Moving to GST: What you Need to Know as a Trader
As we gear up for the final move – to GST – it becomes important for all of us to be prepared. Moving to GST is inevitable – whether you are a manufacturer, a trader or a service provider.
As a trader, today you are liable for registration under State VAT, if your turnover exceeds the prescribed threshold limit. You are also liable for registration under Central Excise if you trade in Excisable goods. You are allowed to avail input VAT credit and set it off against the output tax liability. However, the excise duty you pay will not be available as credit, and it will be added to the cost of the product, and subsequently passed on to the buyer.
In the GST regime, it does not matter if you are a manufacturer, a trader or a service provider.

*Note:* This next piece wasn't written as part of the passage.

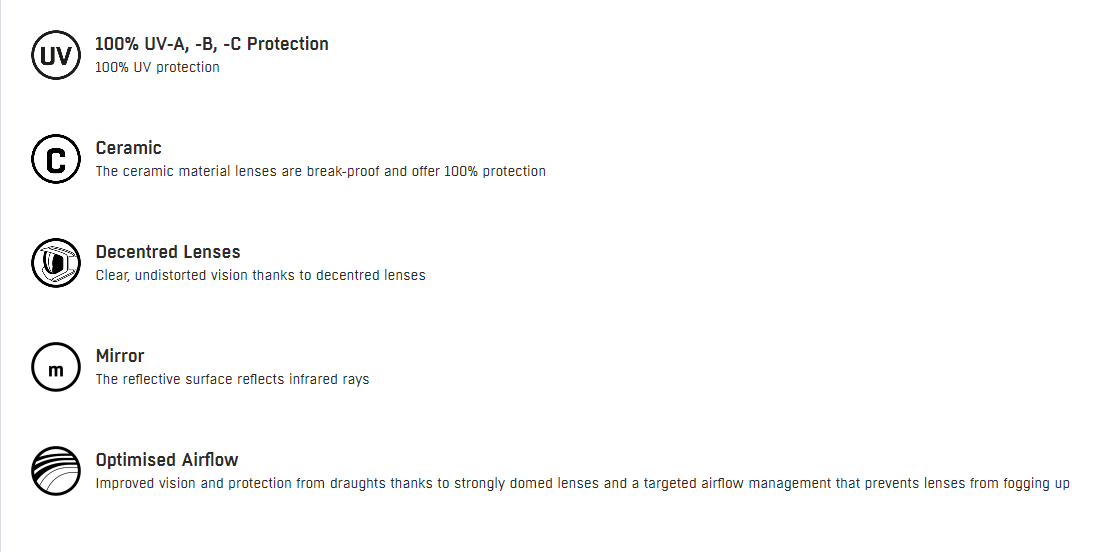Click the Mirror 'm' circle icon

Input tax credit is available across the supply chain, until it reaches the end customer.
You may have these questions:
- As a trader registered under VAT, can I carry forward the closing balance of input tax credit?
- Can I claim Input Tax credit on the closing stock if I am registered under Excise?

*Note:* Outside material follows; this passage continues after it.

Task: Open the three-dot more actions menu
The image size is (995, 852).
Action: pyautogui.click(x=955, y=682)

Let us now answer the questions scenario-wise.
Scenario 1 – A trader registered under both VAT and Excise
- The closing balance of credit should reflect in the last VAT return filed by you
- The credit, as reflecting in the return, should be allowed as credit under current law
- It should also be allowed as input tax credit under GST
The balance credit available on the last day, prior to the date on which GST is implemented, can be carried forward as input credit to GST.

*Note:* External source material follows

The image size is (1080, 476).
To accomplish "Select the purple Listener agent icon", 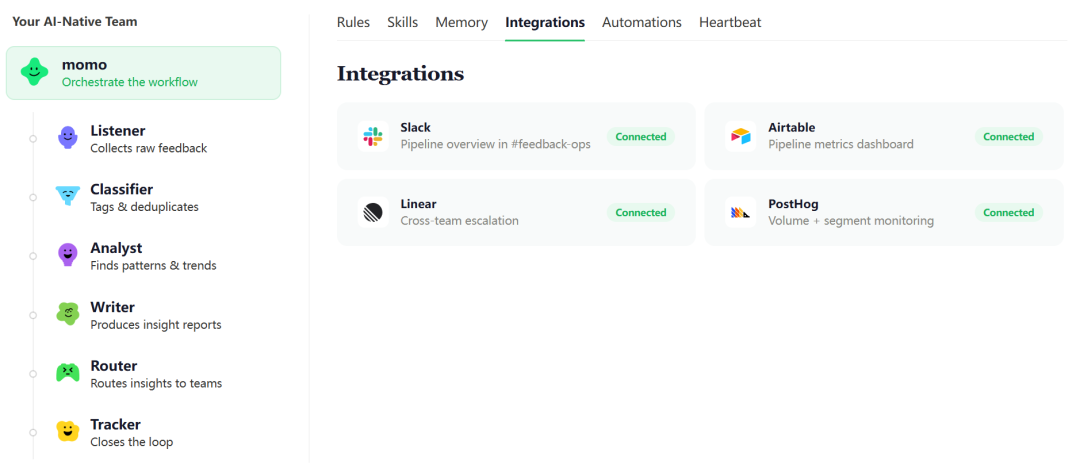I will (68, 138).
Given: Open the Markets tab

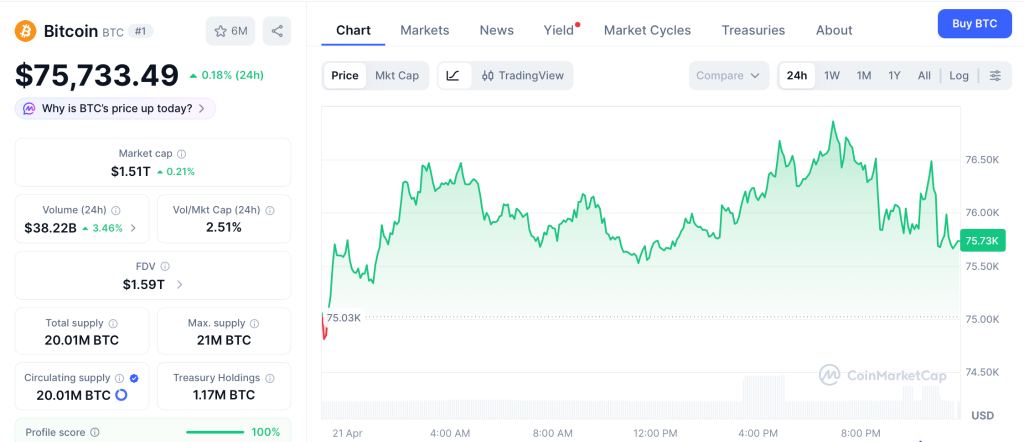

As a trader registered under VAT, can I carry forward the closing balance of input tax credit?
Yes, input VAT is allowed as credit in the current regime as well as under GST. The input VAT credit amount can be fully carried forward as SGST Input Tax Credit.
Can I claim credit on the closing stock if I am registered under Excise?
Excise duty is not allowed as input credit in the current regime. One of the conditions to carry forward the credit on closing stock is that on transiting to GST, the duty/tax should be allowed as credit under the current statute. Today, a first stage or second stage dealer adds the excise duty paid to the price of the product. It is then sold to a manufacturer, who claims the input credit.
Therefore, if you are a trader registered under Excise, you will NOT be eligible to claim credit on closing stock.
Scenario 2 – A trader who is not registered under VAT/CST
You need to be registered under the VAT/CST regime if your turnover exceeds the specified threshold limit. If you are not registered under the VAT/CST regime, but are liable for registration under GST, you can claim input credit if you meet the conditions listed below.
- The closing stock held must be used or intended to be used for taxable supplies.
- You were eligible for input VAT credit under current law, but not being liable for registration (turnover was less than the registration threshold limit), you could not claim input tax credit.
- You are eligible for input tax credit under GST
In GST, you are eligible for input tax credit if you are a regular tax payer only. A composition tax payer is not allowed to claim input tax credit.
- You should have invoices or any other prescribed duty/tax paying documents for the closing stock.
- The date of invoices or any other prescribed duty or tax paying documents must be within 12 months from the date of transitioning to GST.
Scenario 3 – A trader who is registered under VAT, and engaged in the sale of exempted goods
On the date of transition to GST, you are a trader who is registered under VAT and engaged in sale of exempted goods, but tax taxable under GST.
Will you be allowed to claim input tax credit?
Yes. You are entitled to carry forward the input VAT credit held in the closing stock.
You were eligible for input VAT credit under current law, but as a trader engaged in exempted goods, you could not claim input tax credit. Other eligibility conditions applicable are same as discussed in Scenario 2.